Using Stateful Web Services Requests
In instances in which the application manages the creation and release of user sessions, the following apply:
Clients must make login and logoff calls in their code to manage the session.
The login step returns an HTTP cookie that contains the session identifier that must be used for making additional requests.
A session remains active until the user explicitly logs out or until the session times out.
Web services session management is HTTP-based and uses a session ID (also known as a JSESSIONID), which is contained in HTTP Session cookies, to uniquely identify a session established with Oracle CRM On Demand.
Oracle CRM On Demand Web Services enable session management by first creating a session using the login call, which is then referenced in any subsequent SOAP operations.

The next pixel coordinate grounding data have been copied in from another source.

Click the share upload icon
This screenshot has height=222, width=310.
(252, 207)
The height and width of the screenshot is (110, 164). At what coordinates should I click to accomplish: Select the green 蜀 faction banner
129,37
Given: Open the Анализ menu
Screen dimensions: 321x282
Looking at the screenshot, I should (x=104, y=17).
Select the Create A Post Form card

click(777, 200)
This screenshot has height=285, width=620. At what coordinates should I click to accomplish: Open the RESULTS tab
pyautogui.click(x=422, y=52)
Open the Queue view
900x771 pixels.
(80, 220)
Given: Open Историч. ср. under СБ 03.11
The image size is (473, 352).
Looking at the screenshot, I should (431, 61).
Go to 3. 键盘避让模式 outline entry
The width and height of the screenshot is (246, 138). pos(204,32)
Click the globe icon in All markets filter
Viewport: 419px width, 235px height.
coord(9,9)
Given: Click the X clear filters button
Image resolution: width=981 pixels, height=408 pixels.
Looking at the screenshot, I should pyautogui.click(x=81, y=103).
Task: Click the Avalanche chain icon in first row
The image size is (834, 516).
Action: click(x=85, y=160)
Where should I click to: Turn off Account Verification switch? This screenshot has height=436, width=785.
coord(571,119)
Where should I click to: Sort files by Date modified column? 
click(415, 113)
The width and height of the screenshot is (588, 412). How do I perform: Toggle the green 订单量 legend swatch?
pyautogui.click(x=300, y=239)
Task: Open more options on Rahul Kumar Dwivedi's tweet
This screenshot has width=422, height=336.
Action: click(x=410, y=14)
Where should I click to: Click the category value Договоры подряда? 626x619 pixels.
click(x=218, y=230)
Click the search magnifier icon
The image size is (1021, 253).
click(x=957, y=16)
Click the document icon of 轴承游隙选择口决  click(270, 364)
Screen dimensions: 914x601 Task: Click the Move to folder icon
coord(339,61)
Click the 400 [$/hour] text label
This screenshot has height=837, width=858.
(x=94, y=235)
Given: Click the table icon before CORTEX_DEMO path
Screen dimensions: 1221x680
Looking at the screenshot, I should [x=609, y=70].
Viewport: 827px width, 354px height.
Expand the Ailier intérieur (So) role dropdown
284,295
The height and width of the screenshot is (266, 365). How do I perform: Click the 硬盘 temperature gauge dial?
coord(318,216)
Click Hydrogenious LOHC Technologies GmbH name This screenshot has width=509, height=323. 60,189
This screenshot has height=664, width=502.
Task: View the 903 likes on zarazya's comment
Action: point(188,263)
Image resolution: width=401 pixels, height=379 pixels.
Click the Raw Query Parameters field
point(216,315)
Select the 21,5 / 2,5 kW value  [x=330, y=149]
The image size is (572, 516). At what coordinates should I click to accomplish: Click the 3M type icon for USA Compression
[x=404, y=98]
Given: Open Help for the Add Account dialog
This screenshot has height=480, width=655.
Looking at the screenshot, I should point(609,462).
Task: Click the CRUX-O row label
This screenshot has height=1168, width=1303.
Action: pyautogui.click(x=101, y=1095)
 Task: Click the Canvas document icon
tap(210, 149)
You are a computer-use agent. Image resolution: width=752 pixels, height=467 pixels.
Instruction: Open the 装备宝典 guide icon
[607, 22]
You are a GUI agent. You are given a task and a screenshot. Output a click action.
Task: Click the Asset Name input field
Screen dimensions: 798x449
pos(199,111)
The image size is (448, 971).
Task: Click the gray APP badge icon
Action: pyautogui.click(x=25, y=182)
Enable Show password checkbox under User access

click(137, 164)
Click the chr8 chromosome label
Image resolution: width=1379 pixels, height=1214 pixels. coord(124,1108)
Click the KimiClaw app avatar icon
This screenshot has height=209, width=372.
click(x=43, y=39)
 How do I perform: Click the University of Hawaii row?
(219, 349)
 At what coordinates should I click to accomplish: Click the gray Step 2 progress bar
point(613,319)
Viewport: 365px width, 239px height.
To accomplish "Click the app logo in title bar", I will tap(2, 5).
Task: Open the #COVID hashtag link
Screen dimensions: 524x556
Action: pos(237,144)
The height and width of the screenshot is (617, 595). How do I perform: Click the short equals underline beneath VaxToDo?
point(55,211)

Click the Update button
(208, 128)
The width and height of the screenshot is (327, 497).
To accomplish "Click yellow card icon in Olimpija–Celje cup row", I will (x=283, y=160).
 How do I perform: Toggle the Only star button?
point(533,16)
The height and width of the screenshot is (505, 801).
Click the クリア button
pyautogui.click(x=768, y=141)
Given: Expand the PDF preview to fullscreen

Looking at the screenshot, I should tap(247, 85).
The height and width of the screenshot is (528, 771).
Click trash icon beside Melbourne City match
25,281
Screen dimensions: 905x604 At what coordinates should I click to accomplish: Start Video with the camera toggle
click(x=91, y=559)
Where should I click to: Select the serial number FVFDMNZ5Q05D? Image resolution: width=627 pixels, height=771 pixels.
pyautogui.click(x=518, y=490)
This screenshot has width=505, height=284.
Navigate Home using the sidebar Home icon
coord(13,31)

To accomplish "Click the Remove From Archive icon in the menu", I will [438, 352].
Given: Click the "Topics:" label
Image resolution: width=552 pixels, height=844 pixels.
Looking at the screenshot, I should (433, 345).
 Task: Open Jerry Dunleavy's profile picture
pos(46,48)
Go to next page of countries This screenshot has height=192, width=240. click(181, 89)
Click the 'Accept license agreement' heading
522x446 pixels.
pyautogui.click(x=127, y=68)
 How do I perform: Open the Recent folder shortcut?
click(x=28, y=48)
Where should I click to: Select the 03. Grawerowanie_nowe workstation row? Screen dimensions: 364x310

In an Oracle SOAP session, after a session ID has been created in a login request, it can be referenced by including the session ID within the cookie header line. When a session ID is referenced as a cookie, a cookie header line must appear in the request with the name JSESSIONID=. In this case, the session ID appears in uppercase, and the value of the cookie is exactly the same as the session ID received from the login request.
When a login request is made, the session ID is returned as a cookie in the response to the request. The client is responsible for extracting this session ID and using it throughout the session. If the session times out for any reason, the error returned reports that the session is not valid and the client must then request a new session. In this case, no explicit logoff operation is required.
Once a session ID is retrieved, it is possible to use the session ID to invoke Web services by using HTTP POST; for more information, see Integration Requests for the Web Services Session.
To issue a logoff request to terminate a session, the request must identify the session using the JSESSIONID value.
All requests must use HTTP Secure (HTTPS).